Entzündlicher Rückenschmerz oft jahrelang fehlgedeutet

Neue DGRh-Leitlinie soll Früherkennung einer Spondyloarthritis verbessern

Düsseldorf – Chronische Rückenschmerzen entstehen meist durch überstrapazierte oder einseitig belastete Muskeln, Sehnen und Bänder. Andere Ursachen lassen Ärzte bei der Diagnose häufig außer Acht. Dabei kann auch eine rheumatisch-entzündliche Erkrankung der Wirbelsäule Grund für die Schmerzen sein: Rund eine Million Menschen in Deutschland leiden an der sogenannten axialen Spondyloathritis (SpA), deren bekannteste Unterform der Morbus Bechterew (ankylosierende Spondylitis) ist. Wegen der unspezifischen Frühsymptome diagnostizieren Ärzte eine SpA oft erst mit jahrelanger Verspätung. Um dem entgegenzuwirken, wurde unter Leitung der Deutschen Gesellschaft für Rheumatologie (DGRh) eine neue S3-Leitlinie erarbeitet, die sie am 18. September auf einer Pressekonferenz in Düsseldorf anlässlich ihres 42. Jahreskongresses erläutert.

„Zwischen dem Auftauchen erster Symptome einer SpA und der Diagnose liegen im Durchschnitt mehrere Jahre“, sagt Dr. med. Uta Kiltz vom Rheumazentrum Ruhrgebiet in Herne, Autorin der neuen DGRh-Leitlinie. Erste Symptome der Erkrankung sind tiefsitzende, häufig nächtlich auftretende Rückenschmerzen und eine Steifigkeit der Wirbelsäule. Patienten mit diesen Beschwerden gehen in erster Linie zu Ärzten ohne rheumatologische Erfahrung, die die SpA nicht sofort im Blick haben.

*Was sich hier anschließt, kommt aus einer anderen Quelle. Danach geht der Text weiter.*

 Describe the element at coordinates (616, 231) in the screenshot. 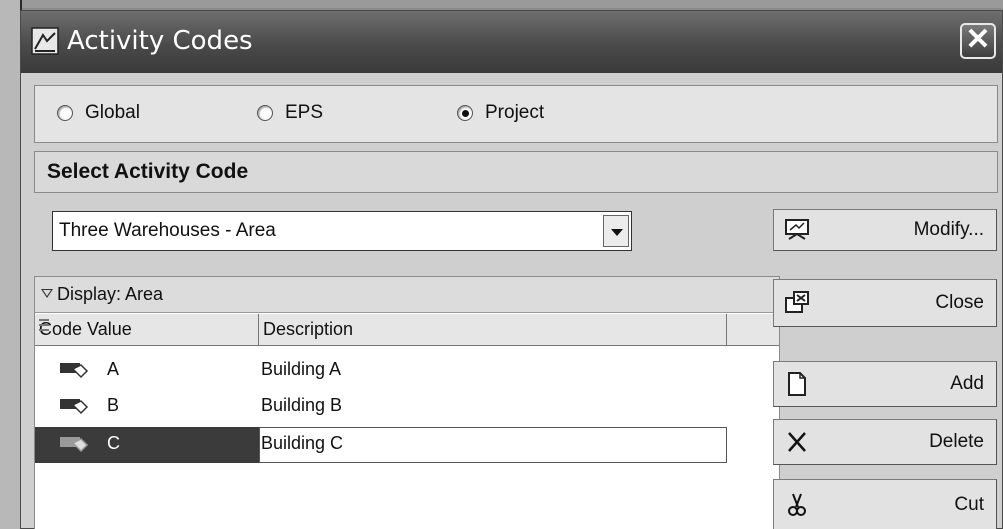

I see `dropdown-arrow-icon` at that location.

„Die Erkrankung äußert sich meist erstmals im zweiten bis dritten Lebensjahrzehnt“, erklärt Kiltz. „Bei Patienten, die jünger als 45 Jahre alt sind und länger als drei Monate an chronischen Rückenschmerzen leiden, sollte der behandelnde Arzt unbedingt der Frage nachgehen, ob eine Entzündung dahintersteckt.“ Dies kann zum Beispiel dann der Fall sein, wenn sich die Schmerzen bei Bewegung verbessern, wenn sie vor allem in der zweiten Nachthälfte auftreten und so stark sind, dass der Betroffene aufwacht, oder wenn entzündungshemmende Schmerzmittel – nicht-steroidale Antirheumatika (NSAR) – Linderung verschaffen. Sprechen die Symptome für eine SpA, ist eine Überweisung an einen Rheumatologen angebracht.

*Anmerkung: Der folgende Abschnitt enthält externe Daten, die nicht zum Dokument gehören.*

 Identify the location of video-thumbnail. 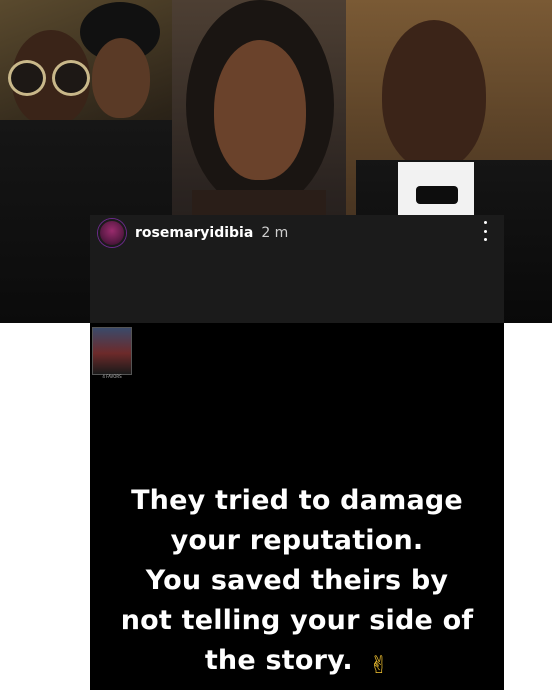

Denn je früher der Patient effektiv therapiert wird, umso besser: Die mit einer Häufigkeit von etwa 0,5 Prozent in Deutschland verbreitete Erkrankung geht mit vielfältigen rheumatischen Beschwerden auch außerhalb des Skelett- und Gelenksystems einher, darunter Schuppenflechte (Psoriasis) oder eine entzündliche Erkrankung im Augeninneren, Uveitis. Bei etwa der Hälfte der SpA-Betroffenen lassen sich außerdem Darmentzündungen nachweisen.

„Die DGRh empfiehlt Betroffenen eine Kombination aus Medikation, Bewegung sowie einer Patientenschulung“, betont Professor Dr. med. Matthias Schneider vom Universitätsklinikum Düsseldorf, Tagungspräsident des DGRh-Kongresses. Als Medikamente der ersten Wahl gelten NSAR. Patienten, die darauf nicht ansprechen, raten  Rheumatologen TNF-alpha-Blocker zu verordnen, Biologika, die in den Entzündungsprozess eingreifen. Über Diagnose und Therapie der SpA sprechen Rheumatologen auf der Pressekonferenz am 18. September 2014 im Rahmen des DGRh-Kongresses in Düsseldorf.

Quellen:

Baraliakos X, Kiltz U, Heldmann F, Braun J. Modernes Konzept der axialen Spondyloarthritis. Arthritis + Rheuma (Schattauer) 2013; Heft 2:71-75

Braun J, Baraliakos X, Heldmann F, Kiltz U. Was ist gesichert in der Therapie der axialen Spondyloarthritis. Der Internist 2013;54(12):1590-8.